* [What is expected]
The answer must be an exact copy of every record.

* [Given data]

•••••

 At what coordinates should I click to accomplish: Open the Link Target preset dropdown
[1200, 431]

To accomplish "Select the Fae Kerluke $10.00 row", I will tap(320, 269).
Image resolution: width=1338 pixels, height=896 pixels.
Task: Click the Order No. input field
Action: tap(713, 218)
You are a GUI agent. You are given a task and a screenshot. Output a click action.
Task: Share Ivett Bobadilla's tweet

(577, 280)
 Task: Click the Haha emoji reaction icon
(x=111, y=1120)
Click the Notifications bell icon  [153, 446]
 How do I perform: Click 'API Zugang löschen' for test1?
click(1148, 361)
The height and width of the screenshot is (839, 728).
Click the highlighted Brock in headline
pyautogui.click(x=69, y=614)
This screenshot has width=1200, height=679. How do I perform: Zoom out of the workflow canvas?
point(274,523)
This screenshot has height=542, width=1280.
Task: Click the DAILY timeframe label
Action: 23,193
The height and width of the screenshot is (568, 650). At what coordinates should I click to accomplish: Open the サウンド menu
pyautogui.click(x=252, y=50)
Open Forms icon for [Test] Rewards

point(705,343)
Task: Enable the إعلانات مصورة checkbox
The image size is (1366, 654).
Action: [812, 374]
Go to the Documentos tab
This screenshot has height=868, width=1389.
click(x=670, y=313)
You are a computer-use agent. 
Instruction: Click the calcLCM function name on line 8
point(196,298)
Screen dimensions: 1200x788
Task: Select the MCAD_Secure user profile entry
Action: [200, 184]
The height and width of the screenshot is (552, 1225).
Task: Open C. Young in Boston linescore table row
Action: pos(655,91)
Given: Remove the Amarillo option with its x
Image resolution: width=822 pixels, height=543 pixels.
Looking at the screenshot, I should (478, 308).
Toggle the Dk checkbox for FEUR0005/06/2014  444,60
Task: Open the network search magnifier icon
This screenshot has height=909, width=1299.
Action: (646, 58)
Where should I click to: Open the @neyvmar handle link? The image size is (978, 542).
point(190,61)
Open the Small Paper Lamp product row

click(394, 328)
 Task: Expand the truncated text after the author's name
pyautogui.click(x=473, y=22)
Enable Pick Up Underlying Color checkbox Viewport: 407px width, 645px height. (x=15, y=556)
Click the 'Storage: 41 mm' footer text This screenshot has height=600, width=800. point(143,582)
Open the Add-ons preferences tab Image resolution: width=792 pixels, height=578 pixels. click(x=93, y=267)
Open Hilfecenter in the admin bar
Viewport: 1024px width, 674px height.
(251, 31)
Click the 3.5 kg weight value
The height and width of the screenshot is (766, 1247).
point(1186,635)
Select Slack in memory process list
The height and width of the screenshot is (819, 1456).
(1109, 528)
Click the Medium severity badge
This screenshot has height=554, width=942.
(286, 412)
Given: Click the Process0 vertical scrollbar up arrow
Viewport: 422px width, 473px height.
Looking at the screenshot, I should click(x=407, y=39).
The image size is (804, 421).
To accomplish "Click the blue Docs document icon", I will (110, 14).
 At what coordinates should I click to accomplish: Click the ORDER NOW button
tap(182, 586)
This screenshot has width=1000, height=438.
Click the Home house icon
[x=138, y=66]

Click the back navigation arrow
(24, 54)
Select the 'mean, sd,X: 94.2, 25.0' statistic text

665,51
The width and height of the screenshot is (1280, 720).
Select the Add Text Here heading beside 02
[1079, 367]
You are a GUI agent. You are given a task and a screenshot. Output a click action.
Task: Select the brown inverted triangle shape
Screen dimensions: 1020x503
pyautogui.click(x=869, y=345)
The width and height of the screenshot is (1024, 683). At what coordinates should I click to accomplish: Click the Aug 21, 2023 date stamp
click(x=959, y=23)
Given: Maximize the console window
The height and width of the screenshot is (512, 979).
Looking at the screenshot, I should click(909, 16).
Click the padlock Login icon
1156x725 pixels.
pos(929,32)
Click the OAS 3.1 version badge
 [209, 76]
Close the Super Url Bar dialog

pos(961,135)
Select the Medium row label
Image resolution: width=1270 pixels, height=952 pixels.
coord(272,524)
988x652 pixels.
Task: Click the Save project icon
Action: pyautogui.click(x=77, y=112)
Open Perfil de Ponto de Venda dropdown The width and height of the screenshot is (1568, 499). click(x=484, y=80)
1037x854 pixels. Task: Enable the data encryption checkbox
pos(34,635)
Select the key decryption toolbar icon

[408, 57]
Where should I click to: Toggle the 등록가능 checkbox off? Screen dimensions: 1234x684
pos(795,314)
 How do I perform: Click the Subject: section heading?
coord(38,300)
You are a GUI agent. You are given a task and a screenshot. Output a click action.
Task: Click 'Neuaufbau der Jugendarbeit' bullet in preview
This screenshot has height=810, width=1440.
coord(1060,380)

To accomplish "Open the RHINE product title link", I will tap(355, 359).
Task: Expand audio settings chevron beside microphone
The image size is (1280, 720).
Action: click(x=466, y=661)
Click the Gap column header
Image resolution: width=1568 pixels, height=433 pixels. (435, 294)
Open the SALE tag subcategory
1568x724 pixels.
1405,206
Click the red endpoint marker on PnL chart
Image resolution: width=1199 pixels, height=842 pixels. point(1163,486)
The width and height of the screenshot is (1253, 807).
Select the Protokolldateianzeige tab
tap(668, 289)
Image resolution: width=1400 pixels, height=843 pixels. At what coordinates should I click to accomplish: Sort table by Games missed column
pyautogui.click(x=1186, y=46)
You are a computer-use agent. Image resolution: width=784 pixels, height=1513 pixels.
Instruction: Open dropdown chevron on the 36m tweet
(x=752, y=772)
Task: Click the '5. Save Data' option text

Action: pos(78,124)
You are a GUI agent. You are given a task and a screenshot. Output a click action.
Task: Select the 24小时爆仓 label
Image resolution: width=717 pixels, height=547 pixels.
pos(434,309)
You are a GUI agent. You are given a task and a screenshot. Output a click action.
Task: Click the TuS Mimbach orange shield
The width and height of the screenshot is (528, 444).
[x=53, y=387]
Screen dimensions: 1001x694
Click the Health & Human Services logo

•••••

* [Reply]
 At what coordinates should I click to accomplish: Open the Link Target preset dropdown
[1200, 431]

To accomplish "Select the Fae Kerluke $10.00 row", I will tap(320, 269).
Image resolution: width=1338 pixels, height=896 pixels.
Task: Click the Order No. input field
Action: tap(713, 218)
You are a GUI agent. You are given a task and a screenshot. Output a click action.
Task: Share Ivett Bobadilla's tweet

(577, 280)
 Task: Click the Haha emoji reaction icon
(x=111, y=1120)
Click the Notifications bell icon  [153, 446]
 How do I perform: Click 'API Zugang löschen' for test1?
click(1148, 361)
The height and width of the screenshot is (839, 728).
Click the highlighted Brock in headline
pyautogui.click(x=69, y=614)
This screenshot has width=1200, height=679. How do I perform: Zoom out of the workflow canvas?
point(274,523)
This screenshot has height=542, width=1280.
Task: Click the DAILY timeframe label
Action: 23,193
The height and width of the screenshot is (568, 650). At what coordinates should I click to accomplish: Open the サウンド menu
pyautogui.click(x=252, y=50)
Open Forms icon for [Test] Rewards

point(705,343)
Task: Enable the إعلانات مصورة checkbox
The image size is (1366, 654).
Action: [812, 374]
Go to the Documentos tab
This screenshot has height=868, width=1389.
click(x=670, y=313)
You are a computer-use agent. 
Instruction: Click the calcLCM function name on line 8
point(196,298)
Screen dimensions: 1200x788
Task: Select the MCAD_Secure user profile entry
Action: [200, 184]
The height and width of the screenshot is (552, 1225).
Task: Open C. Young in Boston linescore table row
Action: pos(655,91)
Given: Remove the Amarillo option with its x
Image resolution: width=822 pixels, height=543 pixels.
Looking at the screenshot, I should (478, 308).
Toggle the Dk checkbox for FEUR0005/06/2014  444,60
Task: Open the network search magnifier icon
This screenshot has height=909, width=1299.
Action: (646, 58)
Where should I click to: Open the @neyvmar handle link? The image size is (978, 542).
point(190,61)
Open the Small Paper Lamp product row

click(394, 328)
 Task: Expand the truncated text after the author's name
pyautogui.click(x=473, y=22)
Enable Pick Up Underlying Color checkbox Viewport: 407px width, 645px height. (x=15, y=556)
Click the 'Storage: 41 mm' footer text This screenshot has height=600, width=800. point(143,582)
Open the Add-ons preferences tab Image resolution: width=792 pixels, height=578 pixels. click(x=93, y=267)
Open Hilfecenter in the admin bar
Viewport: 1024px width, 674px height.
(251, 31)
Click the 3.5 kg weight value
The height and width of the screenshot is (766, 1247).
point(1186,635)
Select Slack in memory process list
The height and width of the screenshot is (819, 1456).
(1109, 528)
Click the Medium severity badge
This screenshot has height=554, width=942.
(286, 412)
Given: Click the Process0 vertical scrollbar up arrow
Viewport: 422px width, 473px height.
Looking at the screenshot, I should click(x=407, y=39).
The image size is (804, 421).
To accomplish "Click the blue Docs document icon", I will (110, 14).
 At what coordinates should I click to accomplish: Click the ORDER NOW button
tap(182, 586)
This screenshot has width=1000, height=438.
Click the Home house icon
[x=138, y=66]

Click the back navigation arrow
(24, 54)
Select the 'mean, sd,X: 94.2, 25.0' statistic text

665,51
The width and height of the screenshot is (1280, 720).
Select the Add Text Here heading beside 02
[1079, 367]
You are a GUI agent. You are given a task and a screenshot. Output a click action.
Task: Select the brown inverted triangle shape
Screen dimensions: 1020x503
pyautogui.click(x=869, y=345)
The width and height of the screenshot is (1024, 683). At what coordinates should I click to accomplish: Click the Aug 21, 2023 date stamp
click(x=959, y=23)
Given: Maximize the console window
The height and width of the screenshot is (512, 979).
Looking at the screenshot, I should click(909, 16).
Click the padlock Login icon
1156x725 pixels.
pos(929,32)
Click the OAS 3.1 version badge
 [209, 76]
Close the Super Url Bar dialog

pos(961,135)
Select the Medium row label
Image resolution: width=1270 pixels, height=952 pixels.
coord(272,524)
988x652 pixels.
Task: Click the Save project icon
Action: pyautogui.click(x=77, y=112)
Open Perfil de Ponto de Venda dropdown The width and height of the screenshot is (1568, 499). click(x=484, y=80)
1037x854 pixels. Task: Enable the data encryption checkbox
pos(34,635)
Select the key decryption toolbar icon

[408, 57]
Where should I click to: Toggle the 등록가능 checkbox off? Screen dimensions: 1234x684
pos(795,314)
 How do I perform: Click the Subject: section heading?
coord(38,300)
You are a GUI agent. You are given a task and a screenshot. Output a click action.
Task: Click 'Neuaufbau der Jugendarbeit' bullet in preview
This screenshot has height=810, width=1440.
coord(1060,380)

To accomplish "Open the RHINE product title link", I will tap(355, 359).
Task: Expand audio settings chevron beside microphone
The image size is (1280, 720).
Action: click(x=466, y=661)
Click the Gap column header
Image resolution: width=1568 pixels, height=433 pixels. (435, 294)
Open the SALE tag subcategory
1568x724 pixels.
1405,206
Click the red endpoint marker on PnL chart
Image resolution: width=1199 pixels, height=842 pixels. point(1163,486)
The width and height of the screenshot is (1253, 807).
Select the Protokolldateianzeige tab
tap(668, 289)
Image resolution: width=1400 pixels, height=843 pixels. At what coordinates should I click to accomplish: Sort table by Games missed column
pyautogui.click(x=1186, y=46)
You are a computer-use agent. Image resolution: width=784 pixels, height=1513 pixels.
Instruction: Open dropdown chevron on the 36m tweet
(x=752, y=772)
Task: Click the '5. Save Data' option text

Action: pos(78,124)
You are a GUI agent. You are given a task and a screenshot. Output a click action.
Task: Select the 24小时爆仓 label
Image resolution: width=717 pixels, height=547 pixels.
pos(434,309)
You are a GUI agent. You are given a task and a screenshot. Output a click action.
Task: Click the TuS Mimbach orange shield
The width and height of the screenshot is (528, 444).
[x=53, y=387]
Screen dimensions: 1001x694
Click the Health & Human Services logo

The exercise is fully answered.